Available records START

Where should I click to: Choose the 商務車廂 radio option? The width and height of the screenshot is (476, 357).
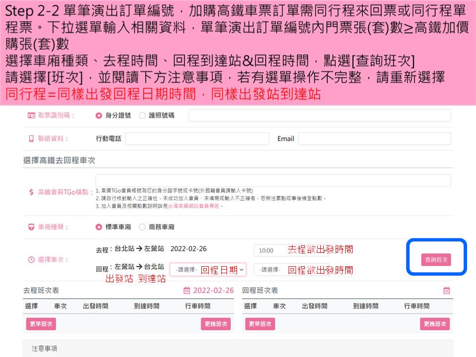click(142, 227)
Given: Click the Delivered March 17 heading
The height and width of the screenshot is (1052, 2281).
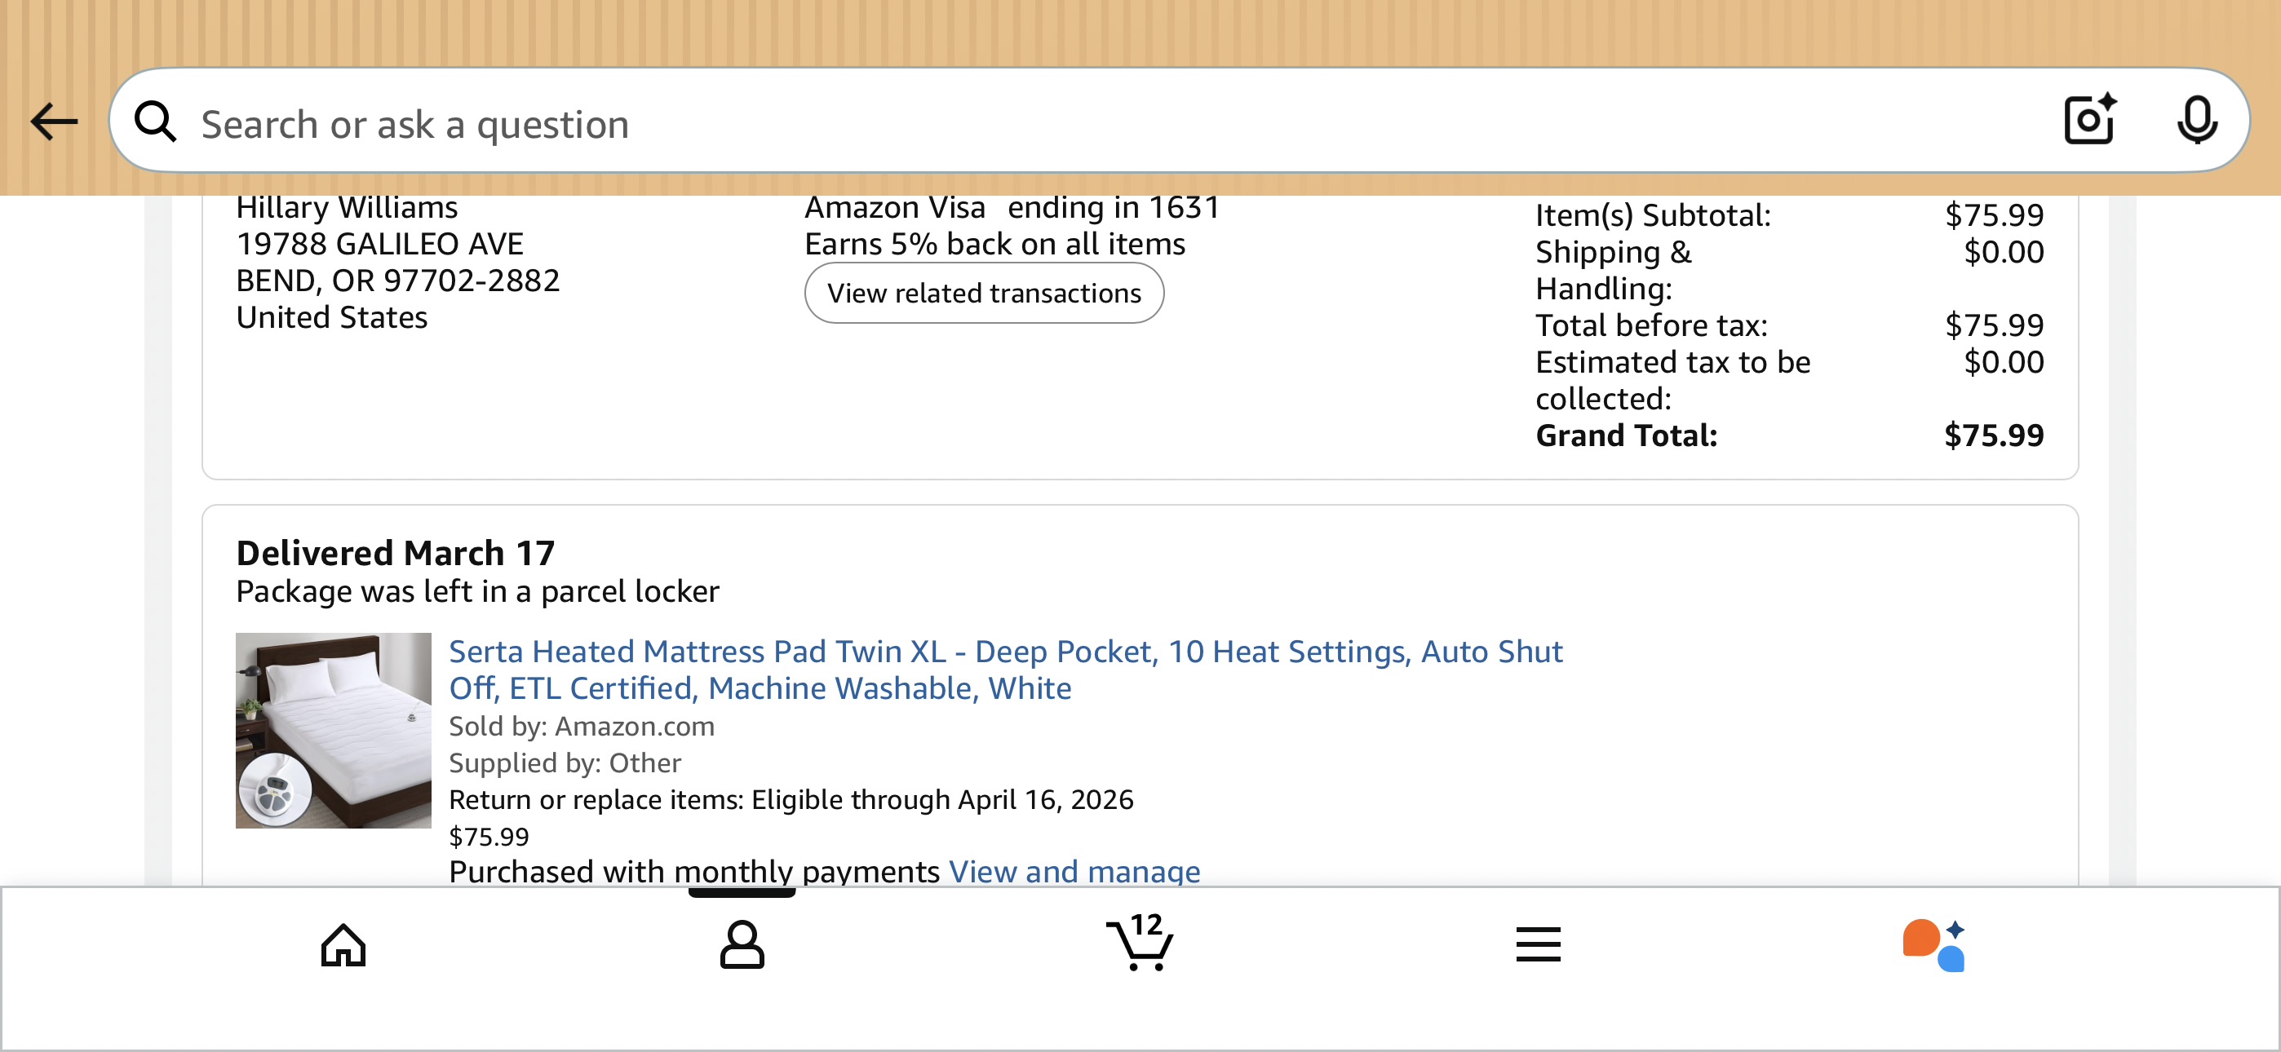Looking at the screenshot, I should (395, 553).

Available records END

▸ Work required: Please reproduce the records above exactly, leaving out every picture.

▸ Answer box:
Where should I click to: Choose the 商務車廂 radio option? The width and height of the screenshot is (476, 357).
click(142, 227)
Given: Click the Delivered March 17 heading
The height and width of the screenshot is (1052, 2281).
Looking at the screenshot, I should (395, 553).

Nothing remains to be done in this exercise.